Another Path to Insuring More Oregonians

Another Path to Insuring More Oregonians
By Anthony Stinton
Cascade Policy Institute

The mounting number of people without health insurance is an oft-repeated political lament in Oregon and across the country. To increase the number of people with health insurance, other states are trying a variety of policy prescriptions from forcing people to buy health insurance or pay fines, to tax breaks and subsidies. But here is a little mentioned, perhaps old-fashioned, way to get more people health insurance: Make it cheaper. Not cheaper due to a subsidy or a tax credit, just less costly.

Consumer choice is one proven cost-cutter; it creates price-lowering competition and lets consumers save money by foregoing features they do not want. On the other hand, health insurance mandates block choice and raise costs. Oregon should try a pilot project allowing health insurers to offer 20,000 health insurance policies free of all mandates. This project would be an easy and affordable way to determine if choice in health insurance can lower costs and raise the number of people with insurance.

What are mandates, and why would a policy be cheaper without them? Mandates are benefits, providers or persons that health insurers are legally required to cover in every policy. As of June 12, 2007, when the governor signed the third mandate passed by the 2007 legislative session, Oregon has 33 such mandates. Examining the basic structure of an insurance market shows why these mandates raise premiums. Insurers pool premiums to pay for unforeseen future events. Mandates increase the number of events for which insurers must pay. To meet these greater expenses, insurers need to collect higher premiums.

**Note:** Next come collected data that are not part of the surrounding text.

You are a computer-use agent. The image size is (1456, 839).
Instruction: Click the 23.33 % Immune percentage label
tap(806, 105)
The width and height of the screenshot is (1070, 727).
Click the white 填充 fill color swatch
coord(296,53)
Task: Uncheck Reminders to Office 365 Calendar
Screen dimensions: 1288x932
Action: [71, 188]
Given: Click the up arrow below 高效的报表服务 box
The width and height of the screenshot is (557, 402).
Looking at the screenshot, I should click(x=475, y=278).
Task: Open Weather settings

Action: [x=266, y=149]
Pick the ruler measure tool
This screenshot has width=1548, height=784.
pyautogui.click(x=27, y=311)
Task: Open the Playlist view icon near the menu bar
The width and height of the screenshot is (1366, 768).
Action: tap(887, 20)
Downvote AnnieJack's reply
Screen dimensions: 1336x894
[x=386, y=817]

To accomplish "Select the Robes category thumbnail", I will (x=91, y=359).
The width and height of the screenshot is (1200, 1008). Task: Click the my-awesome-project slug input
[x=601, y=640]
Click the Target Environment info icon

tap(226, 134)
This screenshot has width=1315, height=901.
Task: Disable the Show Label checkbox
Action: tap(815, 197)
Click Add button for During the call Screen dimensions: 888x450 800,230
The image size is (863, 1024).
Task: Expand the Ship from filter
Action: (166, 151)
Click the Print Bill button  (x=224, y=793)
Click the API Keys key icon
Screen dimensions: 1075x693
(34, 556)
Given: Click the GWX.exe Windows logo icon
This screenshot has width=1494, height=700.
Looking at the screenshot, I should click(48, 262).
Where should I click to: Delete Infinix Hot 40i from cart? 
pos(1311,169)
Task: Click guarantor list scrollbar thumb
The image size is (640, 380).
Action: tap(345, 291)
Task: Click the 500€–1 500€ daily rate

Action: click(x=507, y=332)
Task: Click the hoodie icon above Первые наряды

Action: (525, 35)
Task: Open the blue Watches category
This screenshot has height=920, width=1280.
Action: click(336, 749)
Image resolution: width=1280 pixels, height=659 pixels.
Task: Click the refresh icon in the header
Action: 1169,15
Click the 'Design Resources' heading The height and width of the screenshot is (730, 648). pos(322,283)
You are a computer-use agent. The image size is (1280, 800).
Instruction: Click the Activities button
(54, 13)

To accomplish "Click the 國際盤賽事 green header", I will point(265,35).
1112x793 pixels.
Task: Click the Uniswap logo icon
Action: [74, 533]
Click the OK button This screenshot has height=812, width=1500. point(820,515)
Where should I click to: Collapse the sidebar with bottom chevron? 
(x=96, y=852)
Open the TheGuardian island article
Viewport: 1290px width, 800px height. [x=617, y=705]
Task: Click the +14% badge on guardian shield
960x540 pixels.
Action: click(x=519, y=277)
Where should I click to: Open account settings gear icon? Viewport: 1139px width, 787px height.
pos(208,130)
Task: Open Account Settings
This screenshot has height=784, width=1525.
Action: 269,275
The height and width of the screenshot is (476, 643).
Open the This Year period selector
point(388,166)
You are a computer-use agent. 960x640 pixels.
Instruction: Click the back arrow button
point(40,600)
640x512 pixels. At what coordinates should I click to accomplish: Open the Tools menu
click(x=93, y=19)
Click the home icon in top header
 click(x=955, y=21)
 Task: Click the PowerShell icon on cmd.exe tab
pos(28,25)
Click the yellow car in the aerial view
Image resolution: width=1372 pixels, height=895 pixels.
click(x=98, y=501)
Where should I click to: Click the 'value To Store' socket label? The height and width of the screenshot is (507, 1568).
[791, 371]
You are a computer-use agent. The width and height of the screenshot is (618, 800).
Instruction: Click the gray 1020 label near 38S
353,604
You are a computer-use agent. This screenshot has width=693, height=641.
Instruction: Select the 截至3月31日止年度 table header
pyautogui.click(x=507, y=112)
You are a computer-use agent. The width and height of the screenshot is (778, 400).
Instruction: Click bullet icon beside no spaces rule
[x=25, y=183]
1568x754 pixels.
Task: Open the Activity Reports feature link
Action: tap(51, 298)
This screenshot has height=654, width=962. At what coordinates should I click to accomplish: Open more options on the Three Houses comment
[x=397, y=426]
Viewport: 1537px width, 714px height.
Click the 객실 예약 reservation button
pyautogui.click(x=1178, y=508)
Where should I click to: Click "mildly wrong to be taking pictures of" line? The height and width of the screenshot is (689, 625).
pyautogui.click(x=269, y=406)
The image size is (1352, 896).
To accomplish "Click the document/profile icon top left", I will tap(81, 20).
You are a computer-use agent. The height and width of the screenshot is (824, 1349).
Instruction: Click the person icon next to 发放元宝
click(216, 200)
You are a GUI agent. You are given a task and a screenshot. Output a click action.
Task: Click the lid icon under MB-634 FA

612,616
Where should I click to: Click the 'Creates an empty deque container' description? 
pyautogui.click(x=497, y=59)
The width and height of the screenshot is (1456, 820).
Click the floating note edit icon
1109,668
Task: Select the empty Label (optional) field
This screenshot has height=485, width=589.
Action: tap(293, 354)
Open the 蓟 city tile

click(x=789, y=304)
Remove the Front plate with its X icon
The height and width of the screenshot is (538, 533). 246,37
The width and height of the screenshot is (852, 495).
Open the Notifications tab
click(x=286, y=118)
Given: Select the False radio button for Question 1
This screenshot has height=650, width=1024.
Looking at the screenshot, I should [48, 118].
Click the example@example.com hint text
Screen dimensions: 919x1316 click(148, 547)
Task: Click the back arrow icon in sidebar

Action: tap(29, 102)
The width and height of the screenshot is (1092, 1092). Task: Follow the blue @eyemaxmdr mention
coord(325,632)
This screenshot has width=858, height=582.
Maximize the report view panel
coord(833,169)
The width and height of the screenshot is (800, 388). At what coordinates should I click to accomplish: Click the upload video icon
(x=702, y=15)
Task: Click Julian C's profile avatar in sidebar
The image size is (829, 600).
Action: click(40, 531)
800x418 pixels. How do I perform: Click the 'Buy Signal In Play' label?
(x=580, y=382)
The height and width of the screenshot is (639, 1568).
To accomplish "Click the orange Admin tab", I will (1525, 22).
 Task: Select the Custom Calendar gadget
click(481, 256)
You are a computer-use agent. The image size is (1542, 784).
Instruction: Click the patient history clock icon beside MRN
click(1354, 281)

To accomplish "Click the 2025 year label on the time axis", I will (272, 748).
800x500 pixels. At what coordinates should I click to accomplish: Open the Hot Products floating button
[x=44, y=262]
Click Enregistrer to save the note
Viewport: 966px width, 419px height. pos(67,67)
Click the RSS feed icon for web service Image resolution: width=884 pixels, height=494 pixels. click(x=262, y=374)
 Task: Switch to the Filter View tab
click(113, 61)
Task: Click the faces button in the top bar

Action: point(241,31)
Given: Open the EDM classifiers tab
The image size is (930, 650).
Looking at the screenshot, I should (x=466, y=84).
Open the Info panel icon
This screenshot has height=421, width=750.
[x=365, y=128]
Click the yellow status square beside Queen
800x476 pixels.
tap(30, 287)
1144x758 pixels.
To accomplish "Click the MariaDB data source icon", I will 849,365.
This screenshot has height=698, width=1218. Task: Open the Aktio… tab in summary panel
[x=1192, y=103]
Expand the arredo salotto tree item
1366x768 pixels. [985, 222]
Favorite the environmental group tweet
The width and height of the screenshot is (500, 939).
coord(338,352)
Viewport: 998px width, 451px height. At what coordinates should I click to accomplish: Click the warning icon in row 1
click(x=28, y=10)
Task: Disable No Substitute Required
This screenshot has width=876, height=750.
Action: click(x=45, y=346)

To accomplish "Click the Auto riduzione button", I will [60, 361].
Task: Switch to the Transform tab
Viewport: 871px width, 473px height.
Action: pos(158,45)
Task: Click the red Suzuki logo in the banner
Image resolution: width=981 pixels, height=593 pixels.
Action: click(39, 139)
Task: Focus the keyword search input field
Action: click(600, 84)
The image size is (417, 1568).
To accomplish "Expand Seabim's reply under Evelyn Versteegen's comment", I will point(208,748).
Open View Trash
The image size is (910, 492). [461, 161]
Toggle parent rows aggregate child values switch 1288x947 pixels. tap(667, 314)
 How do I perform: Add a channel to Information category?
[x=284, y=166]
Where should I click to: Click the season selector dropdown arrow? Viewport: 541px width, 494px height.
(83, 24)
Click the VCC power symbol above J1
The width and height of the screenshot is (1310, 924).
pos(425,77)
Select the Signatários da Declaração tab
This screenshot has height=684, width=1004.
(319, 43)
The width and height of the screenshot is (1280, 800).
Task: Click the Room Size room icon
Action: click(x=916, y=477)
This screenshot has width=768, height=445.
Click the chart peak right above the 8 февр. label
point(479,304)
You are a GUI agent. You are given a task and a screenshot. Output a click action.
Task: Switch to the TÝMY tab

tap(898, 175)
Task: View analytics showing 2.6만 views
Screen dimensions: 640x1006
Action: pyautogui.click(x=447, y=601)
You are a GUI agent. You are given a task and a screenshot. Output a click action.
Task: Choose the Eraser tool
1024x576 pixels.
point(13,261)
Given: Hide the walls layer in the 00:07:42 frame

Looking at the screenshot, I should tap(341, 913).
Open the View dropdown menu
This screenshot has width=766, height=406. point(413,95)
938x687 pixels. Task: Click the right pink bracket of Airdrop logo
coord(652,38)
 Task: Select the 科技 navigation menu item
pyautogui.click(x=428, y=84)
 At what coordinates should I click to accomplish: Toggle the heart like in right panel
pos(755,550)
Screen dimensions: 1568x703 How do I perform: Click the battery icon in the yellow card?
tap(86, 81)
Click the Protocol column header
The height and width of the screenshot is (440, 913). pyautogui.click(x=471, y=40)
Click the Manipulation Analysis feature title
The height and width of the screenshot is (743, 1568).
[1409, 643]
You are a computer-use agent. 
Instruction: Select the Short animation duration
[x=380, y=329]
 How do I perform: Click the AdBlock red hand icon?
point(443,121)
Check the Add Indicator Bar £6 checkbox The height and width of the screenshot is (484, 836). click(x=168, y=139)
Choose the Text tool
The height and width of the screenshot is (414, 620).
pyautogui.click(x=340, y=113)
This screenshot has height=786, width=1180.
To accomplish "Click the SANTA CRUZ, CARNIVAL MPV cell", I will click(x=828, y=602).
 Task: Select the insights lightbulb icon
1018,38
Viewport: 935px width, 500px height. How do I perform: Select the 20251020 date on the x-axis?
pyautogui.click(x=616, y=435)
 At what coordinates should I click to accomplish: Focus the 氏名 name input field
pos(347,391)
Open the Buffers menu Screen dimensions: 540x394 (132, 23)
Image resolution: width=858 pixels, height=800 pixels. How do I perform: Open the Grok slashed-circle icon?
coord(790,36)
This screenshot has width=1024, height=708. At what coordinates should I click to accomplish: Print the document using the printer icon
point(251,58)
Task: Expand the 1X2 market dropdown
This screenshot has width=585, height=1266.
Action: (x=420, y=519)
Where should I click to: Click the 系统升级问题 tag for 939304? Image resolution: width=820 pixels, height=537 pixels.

Health economists at Duke University estimate that without mandates, health insurance premiums would decrease enough that 20-25% of the uninsured could purchase health insurance.

The U.S. Congress tried to address the problem of numerous mandates raising costs by letting individuals buy health insurance from any state, theoretically bypassing the markets of high-mandate states. Unfortunately, the 2004 CHOICE act failed. This pilot project would go farther and let Oregon study the price impacts of removing all mandates.

Higher premiums alone are not the problem with mandates. The problem is that higher premiums are a result of restricted consumer choice. In almost every other market, consumers can choose or reject options that raise or lower their costs. When shopping for cars, buyers can select and pay for the options they want. Choice leads to more affordable basic transportation and more satisfying cars. Even the highly regulated car insurance markets allow choice between degrees of collision and comprehensive coverage.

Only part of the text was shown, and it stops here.